Schizopolis is littered with language games: dubbing, subtitles, half-heard conversations, doublespeak, psychobabble, and criticism.  Most of these deserve close scrutiny and analysis, and I have to admit my own sense of inadequacy in dealing with this movie, if only because I don't know that I can do even one part of it any justice.   But before I close, I feel obligated to a take a stab at that title.  Schizopolis is a compound word, built from the Greek "schizo," meaning "to split" and "polis," meaning "city."  Of course, it also carries psychological overtones connected to the disorder, "schizophrenia," which is commonly misunderstood as "split-personality disorder," although a clinical definition would more accurately characterize it as a disorder in which the brain struggles to accurately distinguish fantasy and reality.  In the case of this film, all three definitions are applicable and, to varying degrees, intended: the title references a "split city" that is itself inhabited by people of two (or three) minds, each wandering among the others, oblivious of (or skeptical towards) the possibility of connection.  The vision is cynical, and this cynicism is manifested in Soderbergh's use of a pants-less man to bring in title cards for the film which have been conveniently printed on his shirt(s).

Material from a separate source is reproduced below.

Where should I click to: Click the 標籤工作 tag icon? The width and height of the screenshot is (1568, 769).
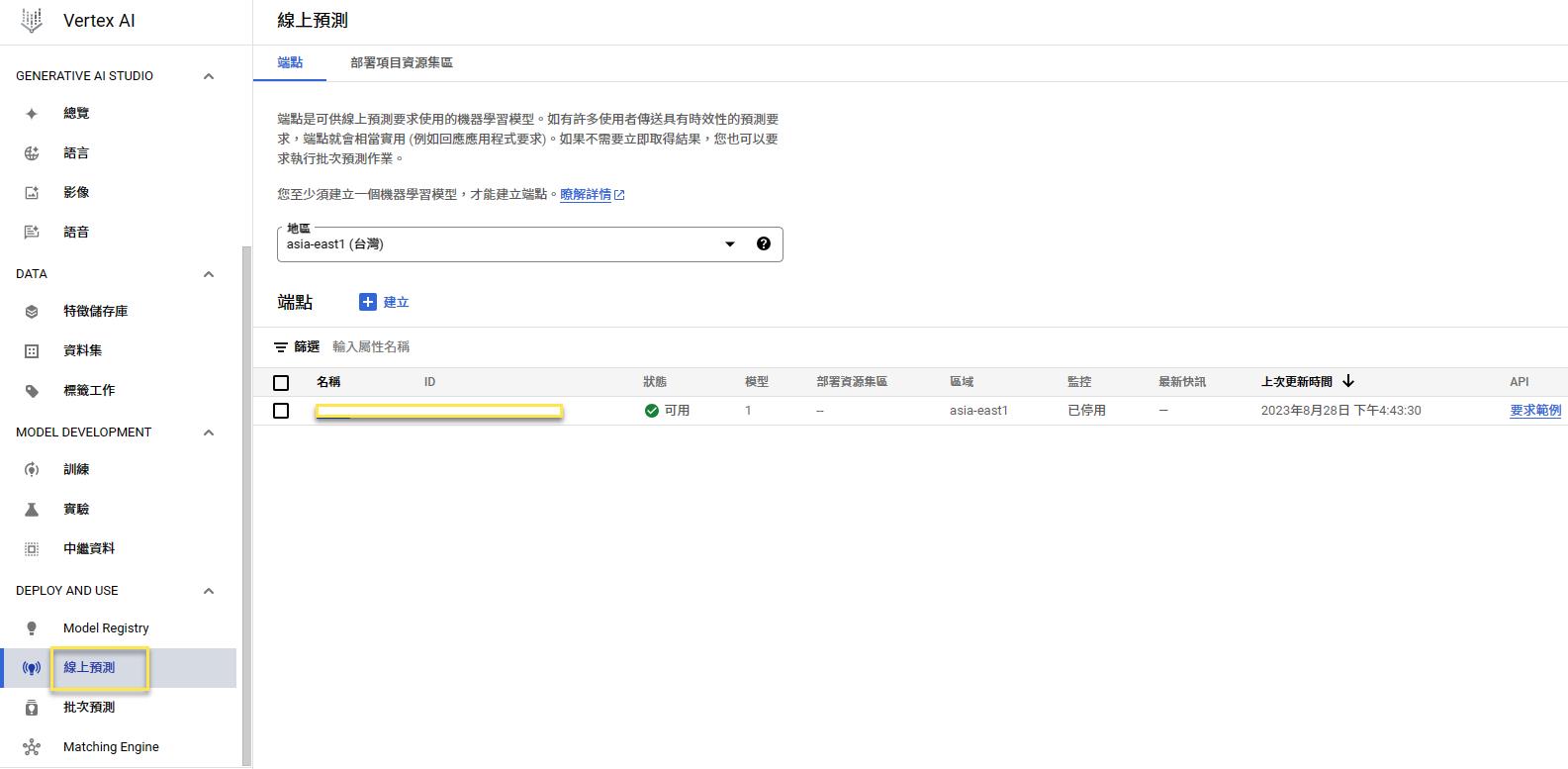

However, there is more to the notion that these characters are of "two minds."  Pioneering linguist and semiotician Ferdinand de Saussure theorized that all language systems are built on a fundamental instability between a "signifier"--the sound-image used to refer to a thing or idea--and the "signified"--the thing or idea itself.  According to Saussure, all our communicative acts rely on the impossible notion that we can ever "name" a "thing" in a way which makes it possible to truly and completely communicate that thing to someone else.  However, the presence of language suggests this action is, in fact, possible.  To give an example: when I write the word "tree," I am thinking of a particular kind of tree--specifically, the tree at the end of my parents' driveway.  However, there is nothing I can do short of taking you to my parents' house to ensure that you truly "see" the tree I "mean;" instead, you are going to picture your own tree, forever changing the linguistic action ("signification") taking place between us and eliminating my tree from the equation altogether.  Obviously, the more words we introduce into our interaction, the more impossible the process ought to become.  But what Saussure found was that language is strangely tenacious, and that tenaciousness is rooted not in its codes but in its flexibility--it succeeds because we want it to, trading not on words and images, but on "Signs," or the combined forms of "signifiers" and "signifieds."  Now, I know that's a bit tortuous, but stick with me:

In Schizopolis, Soderbergh converts his characters--and us--into embodied "Signs."  We each contain two distinct parts of ourselves: the selves others see and the selves we believe ourselves to be.  The issue here is not that we don't listen to each other, but that we don't speak for ourselves.  That's what these (male) characters have lost: Munson, the speech writer; Kolchak, the platitudinous dentist; Schwitters, the arrogant mouthpiece of a pseudophilosophical cult.  But the movie isn't a motivational poster--the point here isn't to match our public personae to our personal goals; rather, the point is that our public personae are and have always been the only "real" selves we have: just as "my" tree became yours when I spoke it, we become ourselves when someone hears us.  We don't have a right to a private self...because we don't even speak our own language.  As the film's anonymous "host" (and secret speechwriter) tells us near the movie's end,

"We are who we pretend to be...because we pretend to be who we--really--are."

This is the theoretical move which grounds the paranoia these characters verbalize over and over again, and in this sense, Nameless Numberhead Man is right when he whines about feeling that he is at the mercy of forces beyond his control.  We don't determine ourselves--we are made in the Schizopolis.

1 comment:

Matt said...

Excellent. I'm glad I didn't try to digest this before you did.